# [WHAT TO DO]
Given the entries below, please return each one exactly.

(Beginning of SOURCE DATA)

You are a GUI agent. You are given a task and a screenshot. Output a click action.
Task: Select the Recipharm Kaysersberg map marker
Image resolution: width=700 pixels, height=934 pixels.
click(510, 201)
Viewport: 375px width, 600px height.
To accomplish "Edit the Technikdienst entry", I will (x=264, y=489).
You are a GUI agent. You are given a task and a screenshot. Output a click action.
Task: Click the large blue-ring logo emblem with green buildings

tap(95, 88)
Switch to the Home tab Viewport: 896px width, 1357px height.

(End of SOURCE DATA)

# [ANSWER TO THIS EXERCISE]
You are a GUI agent. You are given a task and a screenshot. Output a click action.
Task: Select the Recipharm Kaysersberg map marker
Image resolution: width=700 pixels, height=934 pixels.
click(510, 201)
Viewport: 375px width, 600px height.
To accomplish "Edit the Technikdienst entry", I will (x=264, y=489).
You are a GUI agent. You are given a task and a screenshot. Output a click action.
Task: Click the large blue-ring logo emblem with green buildings

tap(95, 88)
Switch to the Home tab Viewport: 896px width, 1357px height.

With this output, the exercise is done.